Anthropologically speaking, a rite of passage has three stages: First, the separation stage; Second, the liminal stage; Finally, the reaggregation stage. The liminal entity is in a transformative state and is neither here nor there. They are between cultural statuses. To complete this rite of passage the entity must reincorporate themselves into the society after the culture accepts the new status. Even if we assumed that the culture itself was the liminal entity, it would have nothing to reaggregate with because the totality is in the liminal state.
Instead of a rite of passage, and in keeping with the battle theme stated at the beginning of the article, perhaps we should fight and assimilate to a politics of care. Am I missing the argument while getting caught up in semantics? Possibly, but as we all know, the devil is in the details. Yes, we should just assimilate as resistance is futile.

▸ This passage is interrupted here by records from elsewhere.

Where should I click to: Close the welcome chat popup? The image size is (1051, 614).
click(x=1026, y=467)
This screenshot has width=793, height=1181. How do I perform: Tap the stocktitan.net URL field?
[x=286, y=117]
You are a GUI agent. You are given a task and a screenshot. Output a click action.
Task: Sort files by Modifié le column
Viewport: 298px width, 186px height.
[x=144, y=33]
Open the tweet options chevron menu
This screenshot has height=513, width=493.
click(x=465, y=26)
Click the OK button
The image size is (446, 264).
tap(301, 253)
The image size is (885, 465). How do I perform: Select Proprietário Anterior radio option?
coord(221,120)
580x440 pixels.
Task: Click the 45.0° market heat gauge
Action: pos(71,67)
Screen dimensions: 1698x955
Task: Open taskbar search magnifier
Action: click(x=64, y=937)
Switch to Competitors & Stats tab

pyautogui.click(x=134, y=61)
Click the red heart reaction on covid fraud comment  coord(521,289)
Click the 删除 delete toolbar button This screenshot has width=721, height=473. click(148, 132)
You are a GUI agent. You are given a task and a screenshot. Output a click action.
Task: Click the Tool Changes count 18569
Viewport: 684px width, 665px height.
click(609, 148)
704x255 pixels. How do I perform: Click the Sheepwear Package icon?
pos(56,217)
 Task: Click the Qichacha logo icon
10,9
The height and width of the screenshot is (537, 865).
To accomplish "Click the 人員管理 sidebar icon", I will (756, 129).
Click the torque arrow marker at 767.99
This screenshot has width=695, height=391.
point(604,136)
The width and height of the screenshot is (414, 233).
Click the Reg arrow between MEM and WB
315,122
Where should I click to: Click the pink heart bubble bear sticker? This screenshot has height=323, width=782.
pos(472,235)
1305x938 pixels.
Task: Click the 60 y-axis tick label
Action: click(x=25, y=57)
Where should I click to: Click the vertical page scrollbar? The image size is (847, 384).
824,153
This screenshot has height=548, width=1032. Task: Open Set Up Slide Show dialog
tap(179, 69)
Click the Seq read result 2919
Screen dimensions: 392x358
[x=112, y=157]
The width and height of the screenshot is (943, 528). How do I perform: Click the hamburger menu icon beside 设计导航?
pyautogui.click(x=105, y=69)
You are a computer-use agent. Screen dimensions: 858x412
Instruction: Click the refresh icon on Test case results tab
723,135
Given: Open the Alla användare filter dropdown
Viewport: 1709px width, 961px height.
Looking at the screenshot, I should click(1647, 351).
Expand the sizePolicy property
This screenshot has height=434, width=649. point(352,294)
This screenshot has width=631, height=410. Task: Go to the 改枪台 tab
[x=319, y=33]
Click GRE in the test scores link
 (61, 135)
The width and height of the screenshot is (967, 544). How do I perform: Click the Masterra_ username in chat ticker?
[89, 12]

In Nony’s other article, the section about digital storage and memory formation was intriguing. I could not help the evil giggle that escaped me when I read that the programmer is the gatekeeper to memory. Although, has this not happened throughout history? When writing was invented, did not the storyteller lose his place as gatekeeper? When the printing press started printing in the vernacular, did not the monastery lose its role as gatekeeper? Why does “get off my lawn” come to mind?
The fight for diversity in Digital Humanities is crucial. The consequences of losing are dire. We not only lose history and culture, but we lose the future possibilities that these groups bring to the table. The question is: should we win or should the battle for improvement itself be the goal? If we win, is there a loser and do they then get pushed to the margins? Does the issue stay in active thought, if we win, or will it recede to memory?